TASK TO CARRY OUT: Each entry must appear in the answer exactly as given.

DATASET EXCERPTS:
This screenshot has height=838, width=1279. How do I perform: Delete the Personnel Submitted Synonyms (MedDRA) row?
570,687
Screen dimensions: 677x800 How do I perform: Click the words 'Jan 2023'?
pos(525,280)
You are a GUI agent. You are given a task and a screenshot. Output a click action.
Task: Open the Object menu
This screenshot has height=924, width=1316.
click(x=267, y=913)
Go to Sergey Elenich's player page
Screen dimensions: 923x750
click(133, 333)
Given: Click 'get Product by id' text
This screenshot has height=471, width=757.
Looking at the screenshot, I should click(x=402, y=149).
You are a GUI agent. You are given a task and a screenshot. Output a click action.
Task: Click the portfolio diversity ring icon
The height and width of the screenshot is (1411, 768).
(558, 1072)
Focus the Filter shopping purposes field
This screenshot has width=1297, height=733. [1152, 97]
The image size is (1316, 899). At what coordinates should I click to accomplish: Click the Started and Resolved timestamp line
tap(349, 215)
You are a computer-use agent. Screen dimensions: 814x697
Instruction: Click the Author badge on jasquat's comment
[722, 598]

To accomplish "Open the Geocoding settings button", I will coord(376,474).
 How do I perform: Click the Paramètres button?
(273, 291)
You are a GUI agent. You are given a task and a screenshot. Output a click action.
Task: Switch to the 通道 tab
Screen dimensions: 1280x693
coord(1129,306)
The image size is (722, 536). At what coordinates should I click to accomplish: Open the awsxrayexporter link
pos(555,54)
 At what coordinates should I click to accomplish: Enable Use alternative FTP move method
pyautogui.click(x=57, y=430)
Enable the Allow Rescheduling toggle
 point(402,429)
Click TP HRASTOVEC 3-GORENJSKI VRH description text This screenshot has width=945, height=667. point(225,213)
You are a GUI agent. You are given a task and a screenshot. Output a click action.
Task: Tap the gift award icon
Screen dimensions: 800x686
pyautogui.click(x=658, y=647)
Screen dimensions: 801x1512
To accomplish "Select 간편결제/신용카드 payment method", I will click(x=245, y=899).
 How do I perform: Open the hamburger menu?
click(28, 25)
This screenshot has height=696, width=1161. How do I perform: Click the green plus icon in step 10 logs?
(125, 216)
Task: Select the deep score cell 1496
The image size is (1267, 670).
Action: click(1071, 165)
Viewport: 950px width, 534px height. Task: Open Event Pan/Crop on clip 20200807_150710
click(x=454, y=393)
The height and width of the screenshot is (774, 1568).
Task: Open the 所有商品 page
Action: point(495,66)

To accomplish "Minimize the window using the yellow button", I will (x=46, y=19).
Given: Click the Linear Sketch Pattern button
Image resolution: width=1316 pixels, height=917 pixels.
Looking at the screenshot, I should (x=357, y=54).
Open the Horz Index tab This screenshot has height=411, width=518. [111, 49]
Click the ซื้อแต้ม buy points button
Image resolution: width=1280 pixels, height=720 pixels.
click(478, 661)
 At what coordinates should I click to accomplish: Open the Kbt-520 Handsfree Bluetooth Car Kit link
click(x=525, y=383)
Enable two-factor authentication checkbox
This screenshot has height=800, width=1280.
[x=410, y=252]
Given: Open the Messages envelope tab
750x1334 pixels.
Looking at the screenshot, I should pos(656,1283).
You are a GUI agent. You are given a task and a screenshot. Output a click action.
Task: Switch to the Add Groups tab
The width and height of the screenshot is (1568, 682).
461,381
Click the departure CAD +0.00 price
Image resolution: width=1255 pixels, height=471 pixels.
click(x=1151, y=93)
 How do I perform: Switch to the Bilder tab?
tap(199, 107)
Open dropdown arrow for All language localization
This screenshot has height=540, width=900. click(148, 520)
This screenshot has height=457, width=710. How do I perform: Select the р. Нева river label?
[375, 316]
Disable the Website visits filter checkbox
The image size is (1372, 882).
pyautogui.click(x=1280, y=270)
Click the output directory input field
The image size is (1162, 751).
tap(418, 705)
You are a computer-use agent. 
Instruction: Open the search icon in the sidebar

RESPONSE FOR THIS EXERCISE:
This screenshot has height=838, width=1279. How do I perform: Delete the Personnel Submitted Synonyms (MedDRA) row?
570,687
Screen dimensions: 677x800 How do I perform: Click the words 'Jan 2023'?
pos(525,280)
You are a GUI agent. You are given a task and a screenshot. Output a click action.
Task: Open the Object menu
This screenshot has height=924, width=1316.
click(x=267, y=913)
Go to Sergey Elenich's player page
Screen dimensions: 923x750
click(133, 333)
Given: Click 'get Product by id' text
This screenshot has height=471, width=757.
Looking at the screenshot, I should click(x=402, y=149).
You are a GUI agent. You are given a task and a screenshot. Output a click action.
Task: Click the portfolio diversity ring icon
The height and width of the screenshot is (1411, 768).
(558, 1072)
Focus the Filter shopping purposes field
This screenshot has width=1297, height=733. [1152, 97]
The image size is (1316, 899). At what coordinates should I click to accomplish: Click the Started and Resolved timestamp line
tap(349, 215)
You are a computer-use agent. Screen dimensions: 814x697
Instruction: Click the Author badge on jasquat's comment
[722, 598]

To accomplish "Open the Geocoding settings button", I will coord(376,474).
 How do I perform: Click the Paramètres button?
(273, 291)
You are a GUI agent. You are given a task and a screenshot. Output a click action.
Task: Switch to the 通道 tab
Screen dimensions: 1280x693
coord(1129,306)
The image size is (722, 536). At what coordinates should I click to accomplish: Open the awsxrayexporter link
pos(555,54)
 At what coordinates should I click to accomplish: Enable Use alternative FTP move method
pyautogui.click(x=57, y=430)
Enable the Allow Rescheduling toggle
 point(402,429)
Click TP HRASTOVEC 3-GORENJSKI VRH description text This screenshot has width=945, height=667. point(225,213)
You are a GUI agent. You are given a task and a screenshot. Output a click action.
Task: Tap the gift award icon
Screen dimensions: 800x686
pyautogui.click(x=658, y=647)
Screen dimensions: 801x1512
To accomplish "Select 간편결제/신용카드 payment method", I will click(x=245, y=899).
 How do I perform: Open the hamburger menu?
click(28, 25)
This screenshot has height=696, width=1161. How do I perform: Click the green plus icon in step 10 logs?
(125, 216)
Task: Select the deep score cell 1496
The image size is (1267, 670).
Action: click(1071, 165)
Viewport: 950px width, 534px height. Task: Open Event Pan/Crop on clip 20200807_150710
click(x=454, y=393)
The height and width of the screenshot is (774, 1568).
Task: Open the 所有商品 page
Action: point(495,66)

To accomplish "Minimize the window using the yellow button", I will (x=46, y=19).
Given: Click the Linear Sketch Pattern button
Image resolution: width=1316 pixels, height=917 pixels.
Looking at the screenshot, I should (x=357, y=54).
Open the Horz Index tab This screenshot has height=411, width=518. [111, 49]
Click the ซื้อแต้ม buy points button
Image resolution: width=1280 pixels, height=720 pixels.
click(478, 661)
 At what coordinates should I click to accomplish: Open the Kbt-520 Handsfree Bluetooth Car Kit link
click(x=525, y=383)
Enable two-factor authentication checkbox
This screenshot has height=800, width=1280.
[x=410, y=252]
Given: Open the Messages envelope tab
750x1334 pixels.
Looking at the screenshot, I should pos(656,1283).
You are a GUI agent. You are given a task and a screenshot. Output a click action.
Task: Switch to the Add Groups tab
The width and height of the screenshot is (1568, 682).
461,381
Click the departure CAD +0.00 price
Image resolution: width=1255 pixels, height=471 pixels.
click(x=1151, y=93)
 How do I perform: Switch to the Bilder tab?
tap(199, 107)
Open dropdown arrow for All language localization
This screenshot has height=540, width=900. click(148, 520)
This screenshot has height=457, width=710. How do I perform: Select the р. Нева river label?
[375, 316]
Disable the Website visits filter checkbox
The image size is (1372, 882).
pyautogui.click(x=1280, y=270)
Click the output directory input field
The image size is (1162, 751).
tap(418, 705)
You are a computer-use agent. 
Instruction: Open the search icon in the sidebar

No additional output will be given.